An Amhara state security official announced the arrests last week, telling local media that 200 paramilitaries had been detained on suspicion of carrying out killings and engaging in other “illegal activities”.
In a statement, the federal government said it was “taking a wide range [of] measures in [the] Amhara region against groups involved in the illegal arms trade, looting and destroying property of individuals, killings, and creating conflict among the public”.
At least 19 journalists have been picked up in the mass arrests, according to the state-appointed Ethiopian Human Rights Commission (EHRC). On Saturday, Daniel Bekele, head of the EHRC, described the arrests of the journalists as a “new low”. “Ethiopia’s media law clearly prohibits pre-trial detention for any alleged offence committed through media, and all detained media personnel should be released,” he said.
Brig Gen Tefera Mamo, who commanded the Amhara region’s security forces until February, is among those detained. He was arrested shortly after giving a media interview criticising the ruling Prosperity party of prime minister Abiy Ahmed and its handling of the conflict with the TPLF.
Tefera appeared at the supreme court of the Amhara region on 20 May, accused of trying to dismantle the constitution.
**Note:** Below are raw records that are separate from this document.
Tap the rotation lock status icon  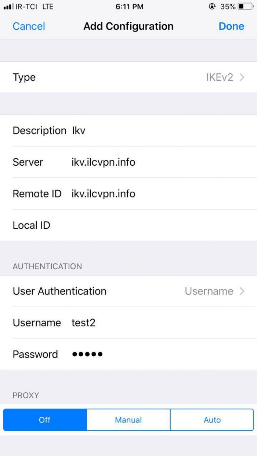pos(212,6)
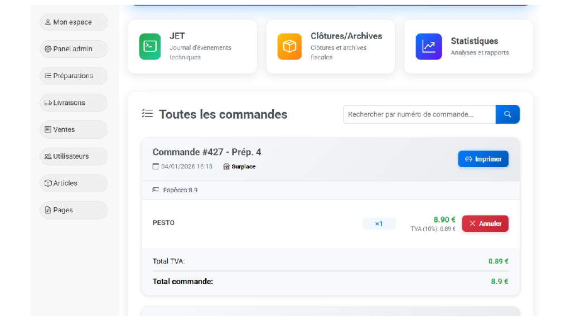The width and height of the screenshot is (571, 321).
Task: Click the green JET terminal icon
Action: tap(150, 47)
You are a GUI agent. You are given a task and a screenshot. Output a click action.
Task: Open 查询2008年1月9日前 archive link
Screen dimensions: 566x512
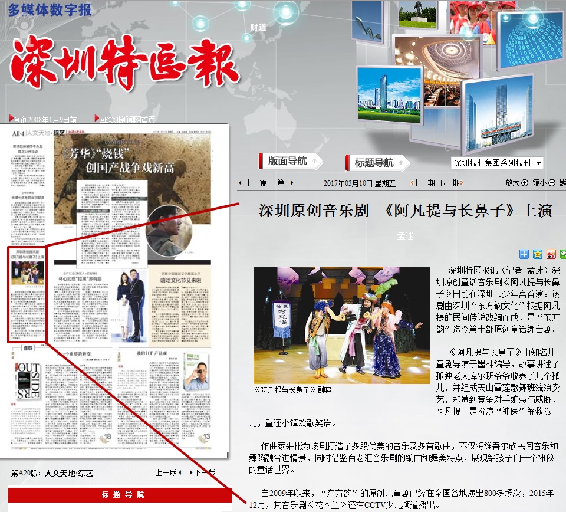coord(44,119)
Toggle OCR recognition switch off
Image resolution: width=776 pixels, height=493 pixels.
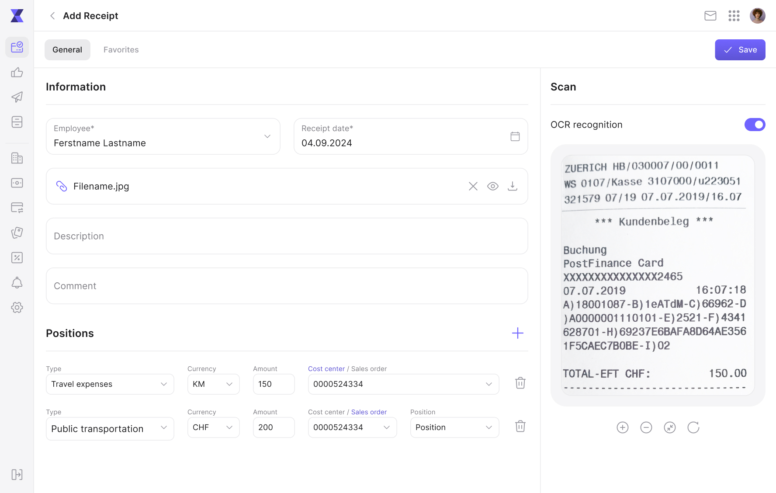755,125
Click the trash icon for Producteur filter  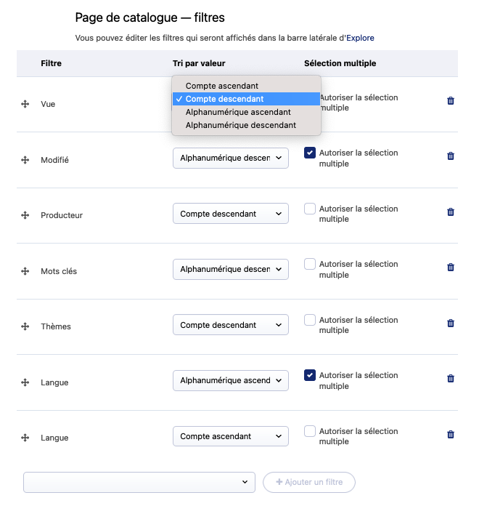450,212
He was remanded in custody for 10 days.
The conflict in northern Ethiopia broke out in November 2020 and has heightened ethno-nationalist sentiment among the Amhara, Ethiopia’s second largest ethnic group. Many Amhara resent the government’s failure to prevent the TPLF occupation of parts of their region, which resulted in widespread damage to infrastructure.
All parties have been accused of atrocities, including Fano militia members, who moved to occupy the western part of the Tigray region when the conflict began. A recent report by Human Rights Watch and Amnesty International accused Amhara forces of launching a systematic campaign of “ethnic cleansing” against the area’s Tigrayan population.
The Fano began as a loosely organised Amhara nationalist movement active in the 2016-2018 protests that led to the downfall of Ethiopia’s former TPLF-dominated government. It subsequently evolved into an armed militia group before the current conflict further swelled its ranks.
A Fano fighter from the historic town of Lalibela, who fought against the TPLF last year, told the Guardian that he and other militia members were currently in hiding because they feared arrest. “If we sleep in the town, the government will come and imprison us, so we spend the nights in the countryside,” he said.
“Many of my friends have already been imprisoned. The government is acting too much like a dictator because they want to control the Amhara region of 30 million people and make us poor.”
The federal government declared a humanitarian truce with the TPLF on 24 March and has ceased restrictions on aid to the Tigray region, where 5.2 million people need humanitarian assistance.
Reports that the government could be preparing to negotiate with the TPLF have provoked criticism by Amhara activists. A previous amnesty that saw the release of several TPLF figures in December was also deeply unpopular.
Zola Moges, a member of the Amhara regional parliament, said the government now sees the Fano militia as a threat to its authority, despite its reliance on the group when fighting the TPLF last year. “Now they are trying to control this informal armed group, but we don’t know what the consequences will be,” Zola said. “The government could succeed, or these militia could go underground. If that happens, it will be very difficult to fight them.”